On Nov 30, 2012, at 9:19 PM, David I. Emery <die at dieconsulting.com> wrote:

> On Fri, Nov 30, 2012 at 04:24:38PM -0600, shalimr9 at gmail.com wrote:
>> I am not sure that a precision clock will help if the cpu is busy and skips clock cycles. I believe this is one of the problems with general purpose OSes like Windows.
>> 
>> I believe the better boards like the Soekis use hardware dividers to alleviate the cpu busy problem.
>> 
>> Didier
> 
> 	For what it is worth, for many generations now all major CPUs
> have had kernel software readable nanosecond level time of day time
> stamping counters that are clocked from the incoming clock to the CPU
> chip and run continuously and steadily without skipped or added ticks
> whatever the CPU is doing.   And in addition to these time stamping
> counters, most all CPU chip sets also include "real time clock"

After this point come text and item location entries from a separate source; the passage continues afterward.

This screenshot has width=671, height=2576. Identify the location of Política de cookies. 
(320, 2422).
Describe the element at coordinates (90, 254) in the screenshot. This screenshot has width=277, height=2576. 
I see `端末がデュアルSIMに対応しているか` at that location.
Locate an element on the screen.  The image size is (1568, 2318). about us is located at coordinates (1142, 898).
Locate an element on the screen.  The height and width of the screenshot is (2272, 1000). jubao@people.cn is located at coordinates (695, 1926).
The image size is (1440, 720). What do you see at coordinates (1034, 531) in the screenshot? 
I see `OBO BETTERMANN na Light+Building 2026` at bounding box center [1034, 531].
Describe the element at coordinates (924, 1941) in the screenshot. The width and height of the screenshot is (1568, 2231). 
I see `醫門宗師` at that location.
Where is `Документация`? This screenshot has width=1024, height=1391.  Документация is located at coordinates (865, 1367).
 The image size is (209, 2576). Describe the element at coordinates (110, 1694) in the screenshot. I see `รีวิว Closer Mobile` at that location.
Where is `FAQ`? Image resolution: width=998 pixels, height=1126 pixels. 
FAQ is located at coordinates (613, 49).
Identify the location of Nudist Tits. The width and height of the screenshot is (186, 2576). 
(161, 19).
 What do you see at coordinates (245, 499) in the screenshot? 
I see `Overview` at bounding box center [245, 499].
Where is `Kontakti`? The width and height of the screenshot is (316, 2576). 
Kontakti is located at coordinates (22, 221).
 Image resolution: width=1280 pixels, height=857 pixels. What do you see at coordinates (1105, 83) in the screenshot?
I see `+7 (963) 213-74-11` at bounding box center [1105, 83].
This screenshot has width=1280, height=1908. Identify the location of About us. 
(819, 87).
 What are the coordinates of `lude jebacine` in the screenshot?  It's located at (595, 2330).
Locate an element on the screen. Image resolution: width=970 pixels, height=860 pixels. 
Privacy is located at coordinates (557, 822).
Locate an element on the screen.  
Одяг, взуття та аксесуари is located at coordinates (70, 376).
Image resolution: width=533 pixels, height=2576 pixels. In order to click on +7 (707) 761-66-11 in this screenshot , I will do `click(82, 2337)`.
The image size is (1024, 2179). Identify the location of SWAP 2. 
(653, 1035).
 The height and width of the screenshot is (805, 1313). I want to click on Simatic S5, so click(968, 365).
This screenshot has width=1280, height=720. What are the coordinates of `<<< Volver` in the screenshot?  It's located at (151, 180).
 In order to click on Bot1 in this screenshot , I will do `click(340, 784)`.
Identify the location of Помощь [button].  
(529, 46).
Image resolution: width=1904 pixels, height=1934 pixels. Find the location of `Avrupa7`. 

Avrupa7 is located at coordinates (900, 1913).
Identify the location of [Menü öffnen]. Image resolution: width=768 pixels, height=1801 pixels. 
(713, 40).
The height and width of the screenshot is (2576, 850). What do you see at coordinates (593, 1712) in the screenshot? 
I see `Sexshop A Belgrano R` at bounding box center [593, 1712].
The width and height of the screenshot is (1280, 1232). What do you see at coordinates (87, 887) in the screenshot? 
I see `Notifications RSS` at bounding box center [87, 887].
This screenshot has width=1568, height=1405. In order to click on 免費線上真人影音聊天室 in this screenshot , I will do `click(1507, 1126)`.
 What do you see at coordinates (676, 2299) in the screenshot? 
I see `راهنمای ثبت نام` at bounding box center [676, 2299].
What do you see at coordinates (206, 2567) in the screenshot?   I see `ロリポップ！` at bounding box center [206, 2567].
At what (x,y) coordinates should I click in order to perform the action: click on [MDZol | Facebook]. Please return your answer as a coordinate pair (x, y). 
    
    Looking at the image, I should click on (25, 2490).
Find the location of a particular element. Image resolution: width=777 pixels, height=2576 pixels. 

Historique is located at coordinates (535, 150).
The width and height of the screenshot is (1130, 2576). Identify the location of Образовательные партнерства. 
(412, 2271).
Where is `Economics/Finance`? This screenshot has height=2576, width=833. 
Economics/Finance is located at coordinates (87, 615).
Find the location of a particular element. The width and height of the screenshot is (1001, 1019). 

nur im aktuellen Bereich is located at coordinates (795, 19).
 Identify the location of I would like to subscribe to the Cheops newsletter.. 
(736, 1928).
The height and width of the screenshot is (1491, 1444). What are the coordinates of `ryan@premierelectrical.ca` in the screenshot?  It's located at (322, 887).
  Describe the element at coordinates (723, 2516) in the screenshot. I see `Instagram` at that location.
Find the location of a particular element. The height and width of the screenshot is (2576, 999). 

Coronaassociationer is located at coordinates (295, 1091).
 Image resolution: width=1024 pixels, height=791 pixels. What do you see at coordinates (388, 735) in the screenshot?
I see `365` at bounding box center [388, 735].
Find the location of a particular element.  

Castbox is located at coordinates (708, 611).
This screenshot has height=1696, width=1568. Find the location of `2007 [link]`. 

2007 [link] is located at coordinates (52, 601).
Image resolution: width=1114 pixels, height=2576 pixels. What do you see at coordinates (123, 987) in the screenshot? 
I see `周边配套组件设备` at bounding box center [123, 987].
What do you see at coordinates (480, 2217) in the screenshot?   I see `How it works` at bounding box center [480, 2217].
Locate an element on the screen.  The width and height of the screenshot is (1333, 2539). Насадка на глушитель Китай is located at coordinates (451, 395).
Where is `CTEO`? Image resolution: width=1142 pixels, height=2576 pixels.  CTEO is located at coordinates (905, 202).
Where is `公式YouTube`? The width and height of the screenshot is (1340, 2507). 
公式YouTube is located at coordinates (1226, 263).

> interrupts which again are  driven off of continuously counting counters
> referenced to the clock input to the CPU and can be programmed to
> interrupt ever n ticks of the master clock - regardless of CPU activity.
> 
> 	Obviously while servicing the real time clock interrupts is
> usually a very high priority, depending on how the OS works and what
> privileges real time priority apps have occasionally a real time
> interrupt can be serviced so slowly that another one happens before it
> is cleared.   Some OS real time clock handlers attempt to spot these
> cases and adjust their idea of time to compensate.
> 
> 	Any OS based PLL driven by time stamping 1 PPS timing interrupts
> WILL see some jitter in its time stamps due to bus and internal CPU
> latencies and use of interrupt off intervals to protect against race
> conditions. This noise is unavoidable and does depend on CPU load and
> even  how fast the CPU clocks are set to run at any instant (modern CPUS
> dynamically adjust clock rate in various areas of their logic to
> conserve power and reduce heat).
> 
> 	So for a very fine control a hardware based 1PPS event time
> stamper will provide greater accuracy and less jitter, especially if it
> is driven by a high accuracy external clock source locked to some time
> reference.
> 
> 	But of course it IS  useful to clock the CPU with an accurate
> clock as that then means the internal CPU time stamp counter and real
> time tick interrupt is ticking at a known rate - starting from some
> epoch that can be eventually calibrated over time - and multiple 1 PPS
> ticks - within a few ns or so of 1 PPS GPS or other similar time.
> 
> 	If the CPU clock is unstable and wanders around with time,
> temperature, power and fan activity it then becomes necessary - as the
> timing 1PPS PLLs built into many modern kernels do - to try to measure
> its frequency error and drift and estimate the error phase between it
> and true time. If the CPU clock  is locked to a reference, this is not
> as hard a thing to do as the only relative unknown is when exactly the
> zero epoch on the counter occurred.
> 
> 
> -- 
>  Dave Emery N1PRE/AE, die at dieconsulting.com  DIE Consulting, Weston, Mass 02493
> "An empty zombie mind with a forlorn barely readable weatherbeaten
> 'For Rent' sign still vainly flapping outside on the weed encrusted pole - in 
> celebration of what could have been, but wasn't and is not to be now either."